La galleria dei personaggi, ricca di figure memorabili, è stata paragonata da Tullio Kezich ad ‘una mostra di disegni di un pittore che ha già provato il suo valore in opere di maggior ampiezza e respiro’: questo giudizio non tiene conto che proprio il loro essere ‘disegni’ crea semmai una prospettiva ampia e luminosa tale da spiazzare e farli competere con opere più grandi, sia per l’insieme formato dalla successione delle storie, sia per i loro vuoti, i ‘bianchi’ che valorizzano gli ‘sfumati’ e i ‘tocchi di matita’. Qualcuno potrebbe anche paragonare i racconti a frammenti di mosaico o affresco volutamente concepiti distanti l’uno dall’altro, quasi a formare un complesso puzzle che esiga un salto intuitivo dal fruitore, e non sbaglierebbe: già belli da soli, tutti i pezzi in realtà partecipano alla natura lirica dell’insieme, ma siamo noi a colmare le distanze tra loro accorgendoci della volontà dell’autore.

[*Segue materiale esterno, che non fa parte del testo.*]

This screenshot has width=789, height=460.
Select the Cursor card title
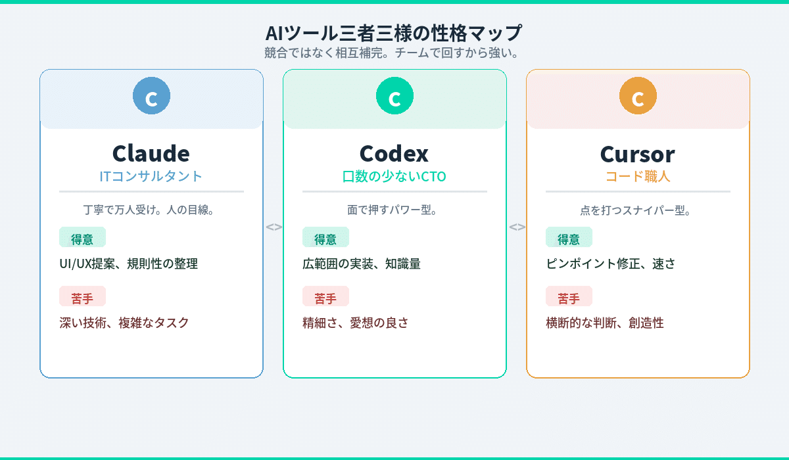(x=638, y=153)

Definendo inoltre Tobino ‘secco, fulmineo, espressionista’, Kezich ha forse tenuto d’occhio troppo il contenuto del libro, non accorgendosi che questa violenza estetica percepita sia più delle cose descritte che non della mano che le indica e le mostra: tutti gli stimoli e gli impatti delle storie sembrano piuttosto assorbiti e pacificati nel momento stesso in cui sono esposti, per via del tono usato, per la struttura morbida e vasta, chiara senza essere imponente, che sottende il progetto.
Inoltre, l’importanza del sottinteso, del vuoto, dello spazio libero nel libro stesso richiamano, a livello strutturale, il lato incomunicabile, sordo e refrattario alla comprensione della follia stessa. Questo effetto, Tobino lo sapeva, stimola le domande e il fascino delle sue storie, mostrandocene al contempo la profonda simbiosi col tema trattato: ci mette di fronte a frequenze che noi non riusciamo a carpire, fomenta la nostra intuizione di fronte ad una questione che non può essere risolta e che, purtroppo, viene adesso occultata senza troppi criteri o problemi con sostanze che lui avversava, quasi fossero camicie di forza che vanno giù con un bicchiere d’acqua.